Why you need to keep your business and personal finances apart

Posted on: 14 Feb 2025 at 09:26 pm

When you’re first starting out in business The temptation to operate out of your personal bank account, or maybe use your personal credit card, is easy to fall for. In fact, we’ve all heard of businesses who funded during the beginning using a credit card, or the founder redrawing on their mortgage.

In the long term, however, there are huge benefits to be gained from taking care to keep your private finances distinct from your business’s finances. The growing number of new sources of financing for small businesses has made it easier than ever to separate your finances.

Here are some of the advantages of keeping your business and personal finances distinct:

1. It can be more efficient in terms of taxation.

From a tax standpoint the combination of personal and business financial accounts can be a challenge.

You generally don’t get tax deductions for personal expenditure; you only get deductions for business expenses.

You could be adding unnecessary compliance expenses if your accountant is required to separate the tax deductions and what’s not, which is why it’s crucial to keep receipts and records.

2. A better understanding of company performance

The most important thing to consider when running any business successfully is actually identify if the business is actually making money.
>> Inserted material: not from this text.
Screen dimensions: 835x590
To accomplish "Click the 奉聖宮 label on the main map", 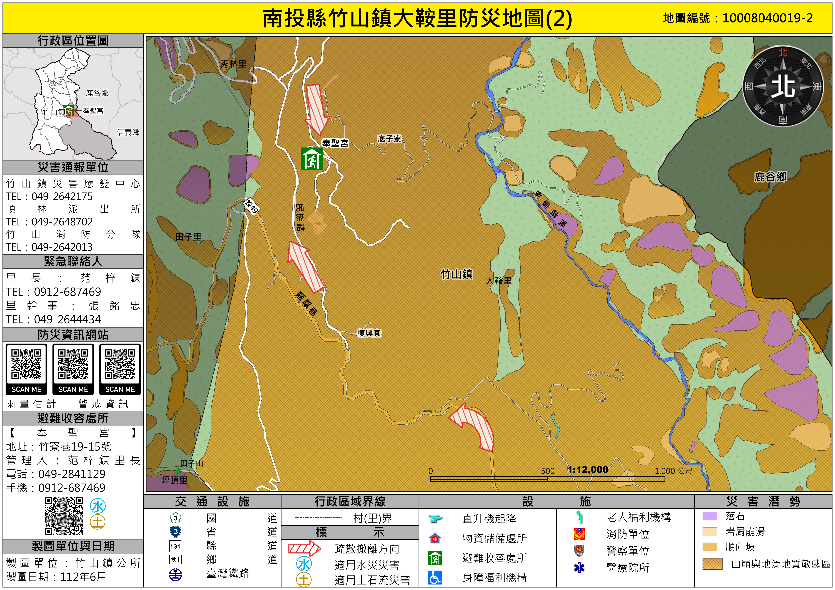I will point(335,143).
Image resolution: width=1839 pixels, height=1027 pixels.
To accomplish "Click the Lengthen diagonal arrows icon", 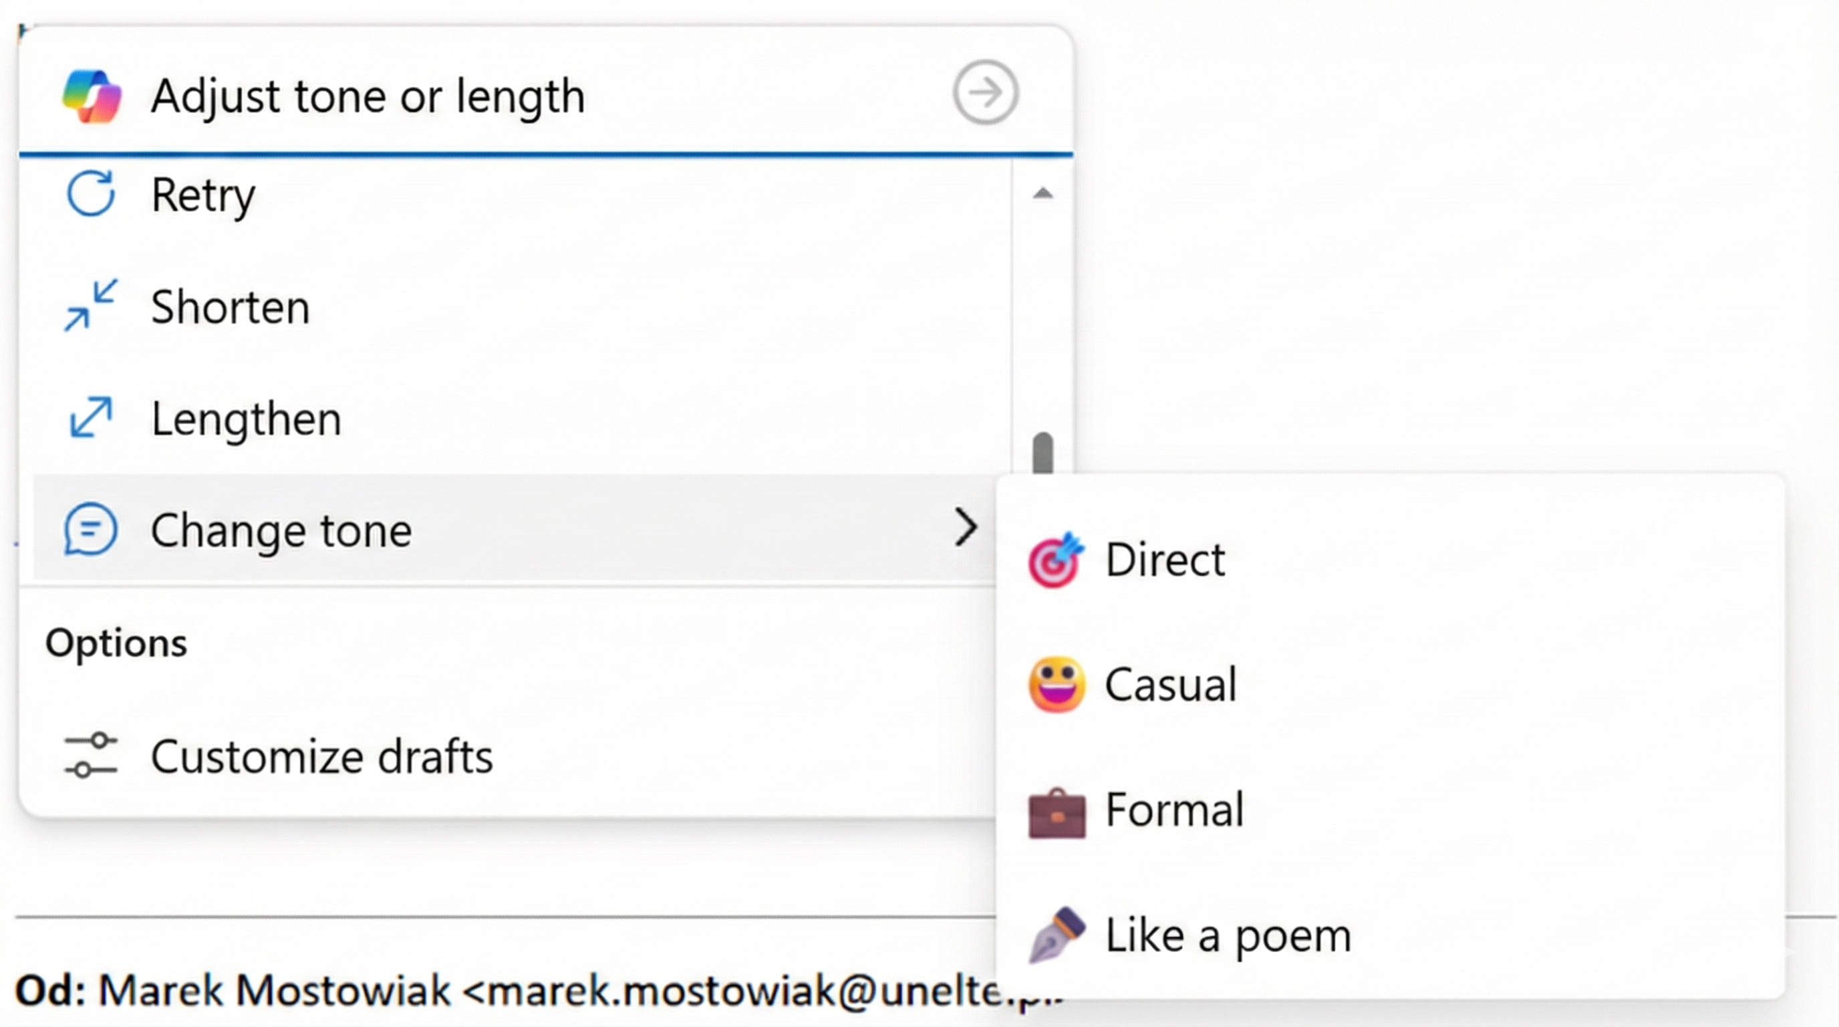I will (x=91, y=417).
If you mix personal items with the business it can give you a false reading as to what the business’s performance is.

It is crucial to take the time to organize your company, and frequently take a break from your day-to-day activities to ensure you keep an focus on profit as well as cash flows.

3. This is a chance to get the business properly

You have to secure the home of your family from creditors, and you can do it through your company structure, like the use of family trusts or companies that have separate ownership of your entities.

But you really need advice to make it work properly. Talk to a lawyer, financial advisor or accountant about how you can arrange and protect equity. This advice can save thousands at time of need.

Be sure to have the proper structure in place prior to you launch your business.

When starting out in business, you should not skimp on your preparation. This is a substantial investment. Don’t throw your livelihood down the drain in order to make a saving of dollars in the beginning. Examine the essential due diligence that includes legal, financial, and the company itself.

4. Improve your credit score

Separating personal finance from business finances and using the latter to expand your business will aid in establishing your company’s credit score.

This can help when negotiating with creditors or seeking further capital to grow.

If you’re purchasing an asset, a good credit history might allow you to take out loans at lower rates in the event of a need.

Receive advice

With new alternative lenders that specialize in that make it easier for small-sized businesses to get finance This is the ideal moment to look into ways to separate your personal and business finances.

We can guide your through this process, and advise on the best product and structure for your company and personal finance.